Task objective: Each line below from the one containing "You are a computer-use agent. Viewport: 1456px" through the one containing "The width and height of the screenshot is (1080, 1080)." is to be given again exactly, and no line outside that span.

Data supplied:
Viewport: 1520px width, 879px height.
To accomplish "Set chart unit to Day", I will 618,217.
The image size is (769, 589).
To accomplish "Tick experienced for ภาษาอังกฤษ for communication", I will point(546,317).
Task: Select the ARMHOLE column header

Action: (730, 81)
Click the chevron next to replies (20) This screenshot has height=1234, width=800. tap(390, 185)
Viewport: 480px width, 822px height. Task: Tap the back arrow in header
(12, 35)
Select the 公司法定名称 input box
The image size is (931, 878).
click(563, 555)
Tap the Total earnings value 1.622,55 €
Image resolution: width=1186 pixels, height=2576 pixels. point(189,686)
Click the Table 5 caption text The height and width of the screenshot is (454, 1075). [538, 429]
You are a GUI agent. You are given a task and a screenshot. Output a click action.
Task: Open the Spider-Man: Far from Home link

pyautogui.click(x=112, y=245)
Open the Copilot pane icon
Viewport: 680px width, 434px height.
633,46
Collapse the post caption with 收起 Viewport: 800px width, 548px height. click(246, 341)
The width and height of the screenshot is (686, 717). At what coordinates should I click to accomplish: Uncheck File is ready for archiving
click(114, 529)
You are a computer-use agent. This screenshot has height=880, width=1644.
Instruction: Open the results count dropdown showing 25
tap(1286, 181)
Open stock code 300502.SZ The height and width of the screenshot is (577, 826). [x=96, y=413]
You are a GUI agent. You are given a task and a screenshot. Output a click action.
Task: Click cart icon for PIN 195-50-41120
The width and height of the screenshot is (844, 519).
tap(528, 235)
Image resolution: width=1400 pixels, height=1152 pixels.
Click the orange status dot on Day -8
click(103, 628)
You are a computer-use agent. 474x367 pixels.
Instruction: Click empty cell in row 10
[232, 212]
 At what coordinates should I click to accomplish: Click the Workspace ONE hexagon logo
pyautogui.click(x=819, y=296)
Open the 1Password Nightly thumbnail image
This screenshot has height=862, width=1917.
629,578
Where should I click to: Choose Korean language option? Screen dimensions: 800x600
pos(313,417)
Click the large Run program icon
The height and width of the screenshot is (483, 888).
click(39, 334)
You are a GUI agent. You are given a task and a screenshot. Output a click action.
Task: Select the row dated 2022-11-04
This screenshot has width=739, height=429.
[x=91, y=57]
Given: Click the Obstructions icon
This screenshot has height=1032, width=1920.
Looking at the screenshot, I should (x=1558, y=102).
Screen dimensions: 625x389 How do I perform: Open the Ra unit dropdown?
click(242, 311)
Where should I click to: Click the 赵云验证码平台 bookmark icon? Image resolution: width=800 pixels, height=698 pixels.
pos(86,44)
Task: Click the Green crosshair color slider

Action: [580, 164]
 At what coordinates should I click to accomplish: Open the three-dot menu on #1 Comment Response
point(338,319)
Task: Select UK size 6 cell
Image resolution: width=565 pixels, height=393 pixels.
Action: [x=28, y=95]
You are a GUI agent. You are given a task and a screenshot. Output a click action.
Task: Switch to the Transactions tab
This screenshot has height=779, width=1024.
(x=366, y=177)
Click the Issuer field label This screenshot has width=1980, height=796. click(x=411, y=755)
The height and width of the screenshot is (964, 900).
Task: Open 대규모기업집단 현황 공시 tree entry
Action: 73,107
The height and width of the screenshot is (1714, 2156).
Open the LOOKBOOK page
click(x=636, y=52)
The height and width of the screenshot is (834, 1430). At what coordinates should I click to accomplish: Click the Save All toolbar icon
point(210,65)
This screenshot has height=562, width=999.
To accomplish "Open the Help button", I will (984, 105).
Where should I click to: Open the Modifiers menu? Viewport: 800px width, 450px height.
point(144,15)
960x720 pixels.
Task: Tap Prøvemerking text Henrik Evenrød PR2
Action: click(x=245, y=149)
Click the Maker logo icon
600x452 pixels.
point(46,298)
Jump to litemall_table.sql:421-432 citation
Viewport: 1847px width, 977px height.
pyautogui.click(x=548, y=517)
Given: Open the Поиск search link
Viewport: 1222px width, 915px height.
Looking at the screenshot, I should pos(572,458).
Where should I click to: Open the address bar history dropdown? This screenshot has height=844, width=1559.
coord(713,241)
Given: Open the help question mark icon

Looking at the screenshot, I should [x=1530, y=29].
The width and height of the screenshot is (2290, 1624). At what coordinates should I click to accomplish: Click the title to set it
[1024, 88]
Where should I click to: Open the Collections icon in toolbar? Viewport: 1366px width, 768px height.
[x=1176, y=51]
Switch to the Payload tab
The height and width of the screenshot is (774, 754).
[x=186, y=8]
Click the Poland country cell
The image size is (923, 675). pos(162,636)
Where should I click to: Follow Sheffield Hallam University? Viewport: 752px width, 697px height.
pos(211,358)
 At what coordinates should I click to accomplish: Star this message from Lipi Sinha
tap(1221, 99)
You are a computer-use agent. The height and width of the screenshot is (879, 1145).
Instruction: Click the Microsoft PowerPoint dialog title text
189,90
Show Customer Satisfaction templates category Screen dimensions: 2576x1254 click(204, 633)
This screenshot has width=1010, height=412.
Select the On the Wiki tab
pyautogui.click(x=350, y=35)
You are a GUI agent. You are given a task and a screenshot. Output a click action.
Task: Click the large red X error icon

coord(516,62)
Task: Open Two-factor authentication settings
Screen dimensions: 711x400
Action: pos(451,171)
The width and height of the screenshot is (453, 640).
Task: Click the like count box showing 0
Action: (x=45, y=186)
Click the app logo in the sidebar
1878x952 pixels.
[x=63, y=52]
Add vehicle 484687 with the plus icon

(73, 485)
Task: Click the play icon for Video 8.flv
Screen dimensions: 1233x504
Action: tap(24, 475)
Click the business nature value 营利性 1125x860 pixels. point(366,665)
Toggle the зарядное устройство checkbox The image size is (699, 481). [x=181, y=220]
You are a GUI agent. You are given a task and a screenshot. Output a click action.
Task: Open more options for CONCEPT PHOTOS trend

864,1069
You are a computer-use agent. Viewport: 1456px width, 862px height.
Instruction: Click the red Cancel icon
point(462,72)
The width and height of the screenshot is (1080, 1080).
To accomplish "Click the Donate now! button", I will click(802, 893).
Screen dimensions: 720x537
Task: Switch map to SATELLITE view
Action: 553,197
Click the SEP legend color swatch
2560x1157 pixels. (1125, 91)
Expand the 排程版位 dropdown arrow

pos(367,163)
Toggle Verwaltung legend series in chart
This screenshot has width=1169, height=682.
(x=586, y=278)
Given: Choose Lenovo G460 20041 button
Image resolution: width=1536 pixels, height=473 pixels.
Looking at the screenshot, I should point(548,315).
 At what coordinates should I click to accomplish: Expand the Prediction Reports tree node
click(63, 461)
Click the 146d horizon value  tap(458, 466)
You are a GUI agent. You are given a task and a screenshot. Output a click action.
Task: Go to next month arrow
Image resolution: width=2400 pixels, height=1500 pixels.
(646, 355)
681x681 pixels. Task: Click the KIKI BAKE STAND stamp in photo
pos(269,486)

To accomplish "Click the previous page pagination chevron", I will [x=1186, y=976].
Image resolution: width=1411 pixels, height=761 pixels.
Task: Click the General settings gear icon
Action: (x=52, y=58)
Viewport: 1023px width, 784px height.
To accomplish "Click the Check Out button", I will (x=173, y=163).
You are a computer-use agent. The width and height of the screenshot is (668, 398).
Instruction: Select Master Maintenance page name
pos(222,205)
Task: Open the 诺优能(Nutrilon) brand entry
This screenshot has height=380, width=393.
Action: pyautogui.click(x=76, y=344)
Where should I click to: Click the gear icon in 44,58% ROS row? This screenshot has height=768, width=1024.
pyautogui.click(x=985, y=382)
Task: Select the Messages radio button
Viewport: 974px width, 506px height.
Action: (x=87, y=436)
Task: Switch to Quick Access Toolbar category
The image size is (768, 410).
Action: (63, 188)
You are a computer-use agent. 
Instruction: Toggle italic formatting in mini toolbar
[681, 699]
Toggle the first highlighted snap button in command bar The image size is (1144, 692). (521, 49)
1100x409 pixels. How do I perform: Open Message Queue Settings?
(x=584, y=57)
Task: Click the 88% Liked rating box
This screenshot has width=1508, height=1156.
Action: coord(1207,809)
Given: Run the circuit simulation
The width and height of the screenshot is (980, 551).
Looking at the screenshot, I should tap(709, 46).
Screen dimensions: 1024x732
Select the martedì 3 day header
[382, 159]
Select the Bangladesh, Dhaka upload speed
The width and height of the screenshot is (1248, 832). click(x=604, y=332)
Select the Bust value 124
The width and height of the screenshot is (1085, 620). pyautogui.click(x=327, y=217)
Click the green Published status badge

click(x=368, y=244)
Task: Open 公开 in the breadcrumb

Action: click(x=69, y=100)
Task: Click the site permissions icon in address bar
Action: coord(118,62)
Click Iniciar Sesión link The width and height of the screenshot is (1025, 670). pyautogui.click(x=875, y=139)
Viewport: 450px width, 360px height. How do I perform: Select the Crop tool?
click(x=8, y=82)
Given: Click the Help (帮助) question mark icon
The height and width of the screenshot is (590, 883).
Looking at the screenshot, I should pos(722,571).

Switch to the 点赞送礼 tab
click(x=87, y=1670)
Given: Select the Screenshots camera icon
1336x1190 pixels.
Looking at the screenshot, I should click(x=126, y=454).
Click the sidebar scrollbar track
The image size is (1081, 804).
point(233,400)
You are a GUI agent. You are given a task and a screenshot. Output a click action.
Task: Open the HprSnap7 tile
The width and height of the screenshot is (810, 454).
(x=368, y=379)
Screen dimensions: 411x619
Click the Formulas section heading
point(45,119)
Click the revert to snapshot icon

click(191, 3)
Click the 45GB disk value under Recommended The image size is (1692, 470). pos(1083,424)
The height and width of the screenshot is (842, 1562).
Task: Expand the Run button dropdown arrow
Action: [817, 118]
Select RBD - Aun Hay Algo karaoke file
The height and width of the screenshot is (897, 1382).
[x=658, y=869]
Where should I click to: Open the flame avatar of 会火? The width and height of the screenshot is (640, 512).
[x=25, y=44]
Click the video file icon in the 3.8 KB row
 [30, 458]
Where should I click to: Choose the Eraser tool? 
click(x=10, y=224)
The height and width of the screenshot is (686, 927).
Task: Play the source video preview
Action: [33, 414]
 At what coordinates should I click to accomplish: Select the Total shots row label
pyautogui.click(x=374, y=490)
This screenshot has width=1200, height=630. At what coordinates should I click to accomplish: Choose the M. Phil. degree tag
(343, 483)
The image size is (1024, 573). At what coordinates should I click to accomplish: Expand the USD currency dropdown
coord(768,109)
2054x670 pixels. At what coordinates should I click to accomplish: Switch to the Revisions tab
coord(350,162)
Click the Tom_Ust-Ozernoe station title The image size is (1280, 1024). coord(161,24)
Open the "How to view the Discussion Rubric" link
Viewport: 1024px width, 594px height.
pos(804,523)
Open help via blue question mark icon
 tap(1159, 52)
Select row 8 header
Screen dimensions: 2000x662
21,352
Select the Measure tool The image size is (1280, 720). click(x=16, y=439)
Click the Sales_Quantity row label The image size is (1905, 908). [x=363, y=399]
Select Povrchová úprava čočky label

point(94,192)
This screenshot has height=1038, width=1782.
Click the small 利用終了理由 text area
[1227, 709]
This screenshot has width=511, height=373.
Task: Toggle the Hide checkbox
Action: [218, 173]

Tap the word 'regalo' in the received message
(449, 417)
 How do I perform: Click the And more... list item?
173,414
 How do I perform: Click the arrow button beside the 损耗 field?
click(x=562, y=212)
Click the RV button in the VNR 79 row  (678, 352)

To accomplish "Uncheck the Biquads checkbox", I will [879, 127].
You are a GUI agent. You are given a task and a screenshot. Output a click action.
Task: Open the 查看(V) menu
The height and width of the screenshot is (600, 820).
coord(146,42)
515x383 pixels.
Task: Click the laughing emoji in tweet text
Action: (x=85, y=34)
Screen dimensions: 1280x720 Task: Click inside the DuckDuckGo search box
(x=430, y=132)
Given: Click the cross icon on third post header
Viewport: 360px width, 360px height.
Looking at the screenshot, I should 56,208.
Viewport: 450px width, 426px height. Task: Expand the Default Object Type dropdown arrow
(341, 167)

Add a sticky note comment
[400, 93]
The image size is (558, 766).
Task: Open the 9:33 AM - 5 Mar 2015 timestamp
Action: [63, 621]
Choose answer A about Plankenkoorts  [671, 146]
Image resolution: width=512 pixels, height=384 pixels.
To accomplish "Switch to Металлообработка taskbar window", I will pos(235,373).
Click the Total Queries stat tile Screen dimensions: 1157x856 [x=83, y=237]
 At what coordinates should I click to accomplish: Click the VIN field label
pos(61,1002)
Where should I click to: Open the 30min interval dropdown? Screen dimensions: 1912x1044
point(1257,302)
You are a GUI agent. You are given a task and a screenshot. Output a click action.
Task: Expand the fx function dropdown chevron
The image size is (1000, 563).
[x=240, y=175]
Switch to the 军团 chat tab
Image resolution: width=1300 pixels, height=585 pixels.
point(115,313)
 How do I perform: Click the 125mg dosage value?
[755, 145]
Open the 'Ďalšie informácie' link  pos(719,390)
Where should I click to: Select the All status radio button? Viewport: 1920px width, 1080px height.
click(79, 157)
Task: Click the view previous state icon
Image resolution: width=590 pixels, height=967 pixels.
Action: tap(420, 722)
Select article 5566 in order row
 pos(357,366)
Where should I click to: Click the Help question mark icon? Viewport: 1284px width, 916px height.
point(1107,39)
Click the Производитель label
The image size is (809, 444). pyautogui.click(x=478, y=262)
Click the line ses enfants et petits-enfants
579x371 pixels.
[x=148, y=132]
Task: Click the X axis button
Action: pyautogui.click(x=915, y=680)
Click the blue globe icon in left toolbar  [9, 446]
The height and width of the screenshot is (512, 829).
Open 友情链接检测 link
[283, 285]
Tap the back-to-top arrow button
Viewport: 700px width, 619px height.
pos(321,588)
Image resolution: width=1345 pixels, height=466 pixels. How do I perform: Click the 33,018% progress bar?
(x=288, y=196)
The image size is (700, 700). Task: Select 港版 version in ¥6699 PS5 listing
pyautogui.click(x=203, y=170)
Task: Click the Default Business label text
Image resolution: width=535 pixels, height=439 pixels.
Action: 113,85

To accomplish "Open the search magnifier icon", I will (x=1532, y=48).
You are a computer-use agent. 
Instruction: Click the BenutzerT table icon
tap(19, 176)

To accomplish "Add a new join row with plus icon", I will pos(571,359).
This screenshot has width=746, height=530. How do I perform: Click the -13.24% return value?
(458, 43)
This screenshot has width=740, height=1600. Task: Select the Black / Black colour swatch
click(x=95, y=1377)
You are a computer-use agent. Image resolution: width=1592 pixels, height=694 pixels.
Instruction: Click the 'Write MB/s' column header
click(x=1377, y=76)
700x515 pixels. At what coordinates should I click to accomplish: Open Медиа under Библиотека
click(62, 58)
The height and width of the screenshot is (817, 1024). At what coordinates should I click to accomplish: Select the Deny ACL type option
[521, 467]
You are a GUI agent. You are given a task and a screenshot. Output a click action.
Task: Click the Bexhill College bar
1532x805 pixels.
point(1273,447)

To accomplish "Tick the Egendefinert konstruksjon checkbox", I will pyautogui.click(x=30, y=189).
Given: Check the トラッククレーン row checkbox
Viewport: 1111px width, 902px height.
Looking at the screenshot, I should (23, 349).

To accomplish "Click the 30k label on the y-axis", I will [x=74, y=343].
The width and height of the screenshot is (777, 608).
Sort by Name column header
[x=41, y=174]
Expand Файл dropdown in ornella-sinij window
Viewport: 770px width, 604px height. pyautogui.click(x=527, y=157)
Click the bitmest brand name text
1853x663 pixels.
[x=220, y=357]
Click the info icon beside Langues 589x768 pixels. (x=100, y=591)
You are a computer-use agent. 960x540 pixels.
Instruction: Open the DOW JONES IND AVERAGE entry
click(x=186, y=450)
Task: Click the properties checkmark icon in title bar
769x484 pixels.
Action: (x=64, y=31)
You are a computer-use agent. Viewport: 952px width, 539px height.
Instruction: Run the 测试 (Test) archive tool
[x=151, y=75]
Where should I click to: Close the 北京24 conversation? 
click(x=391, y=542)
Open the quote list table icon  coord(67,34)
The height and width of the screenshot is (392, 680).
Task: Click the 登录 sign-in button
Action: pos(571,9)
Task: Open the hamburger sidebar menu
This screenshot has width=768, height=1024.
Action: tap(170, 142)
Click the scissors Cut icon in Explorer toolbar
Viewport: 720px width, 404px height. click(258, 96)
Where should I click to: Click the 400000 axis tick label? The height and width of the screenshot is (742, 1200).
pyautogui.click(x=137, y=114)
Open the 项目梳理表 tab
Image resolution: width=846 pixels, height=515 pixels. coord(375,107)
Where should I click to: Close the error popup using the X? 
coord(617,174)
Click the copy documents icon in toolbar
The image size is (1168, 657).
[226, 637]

Answer section:
You are a computer-use agent. Viewport: 1456px width, 862px height.
Instruction: Click the red Cancel icon
point(462,72)
The width and height of the screenshot is (1080, 1080).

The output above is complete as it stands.